SEVEN THE HARDWAY - SEVEN THE HARDWAY
MASCOT RECORDS

SEVEN THE HARDWAY, ce nom ne vous dit sûrement rien, non sans raison, mais derrière ce nom se cache des musiciens talentueux, vous voulez découvrir ? D’accord, on commence avec le chanteur Mark BOALS qui a officié pour Uli Jon ROTH mais aussi pour Yngwie MALMSTEEN sur les albums Trilogy (1986) et Inspiration (1996) , le batteur n'est pas non plus un inconnu puisqu'il s'agit de Virgil DONATI (PLANET X). Attendez le meilleur reste à venir, cela va rappeler des souvenirs aux anciens et notamment les amateurs de Shred puisque la guitare est tenue par Tony MACALPINE qui est loin d’être un nouveau venu, puisque celui-ci sortait son premier album en 1986 (Edge Of Insanity), excellent album d'ailleurs ! Un guitariste découvert à l’époque par le label Shrapnel Records (comme beaucoup de guitaristes talentueux des années 80) avec le tampon Metal Néo-classique au dessus de la tête , Tony MACALPINE a entamé une carrière solo éblouissante avec pas moins de onze albums sous son nom, mais également avec des groupes tels que PLANET X, RING OF FIRE, CAB, et même avec Steve VAI et aussi un sacré lot de participations à divers projets en tant qu’invité, et ce n’est pas fini puisque celui-ci a été le guitariste en chef de la dernière tournée de Michel POLNAREFF pour dix dates à Bercy et une trentaine dans toute la France (poste qu’il partageait avec Freddie FOX, mais ce dernier en rythmique). Tony est aussi pianiste (puisqu’il joue depuis l’âge de 5 ans) et avec des influences comme Georges BENSON , Al DI MEOLA , Allan HOLDSWORTH ou encore John SCOFIELD faut s’attendre à un phrasé guitaristique étonnant.

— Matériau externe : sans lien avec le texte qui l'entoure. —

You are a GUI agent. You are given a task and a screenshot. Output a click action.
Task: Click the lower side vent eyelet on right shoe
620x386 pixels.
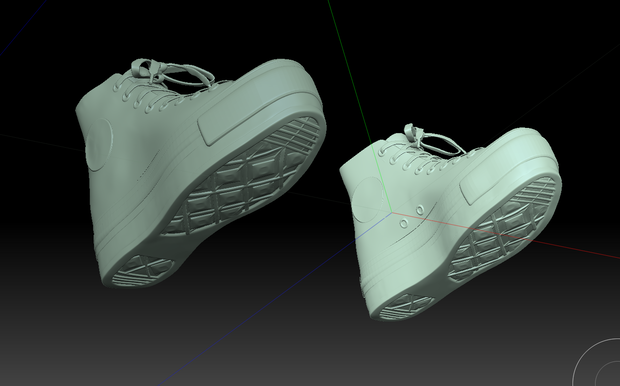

Pour ce premier album sous le nom de SEVEN THE HARDWAY signé chez Mascot Records , les musicos n’ont pas fait semblant, les titres sont variés aux influences diverses , le premier titre "Liar" est tout bonnement excellent, les solo en sweeping de MACALPINE font mouche, on retrouve cette touche années 80 du virtuose, continuons avec "Guilt", le riff me fait penser à du NUCLEAR ASSAULT (oui je sais ça fait bizarre dans ce contexte) un bon morceau radicalement différent du précédent. Sur "Solitary Man" je serais plus mitigé, la conception du morceau est un peu plus complexe à la première écoute, plus expérimental pour la guitare. Tony assure superbement son poste de lead partagé avec Stefania DANIEL à la rythmique. Un peu de calme dans ce déluge de notes avec "Where I ‘m Going", une jolie ballade avec un solo effectué à la guitare acoustique , faut pas oublier que MACALPINE à commencer sa formation musicale par le conservatoire et cela se ressent, du grand art... Avec une grosse rythmique où la basse de Doug SHREEVE vous secoue les tripes, "Blame" est un très bon morceau enlevé par un solo audacieux et surtout un refrain très présent, car l’atout de SEVEN THE HARDWAY est la mélodie qui reste très présente tout au long des morceaux. Si "The Wall" reste dans la continuité de l’album, avec un refrain accrocheur et un Mark BOALS très performant, c’est moins évident pour "All I Had" moins captivant. Heureusement comme son nom l’indique "Happy Ending", l’avant dernier morceau conclue celui-ci sur une bonne impression puisque le titre bénéficie d’une grosse rythmique bien pêchue, très saccadée, et toujours ces plans de guitare très véloce alterné de sweeping. "The Cage" conclue cet album par une basse particulièrement mise en avant, mais surtout un morceau plus prévisible et moins captivant.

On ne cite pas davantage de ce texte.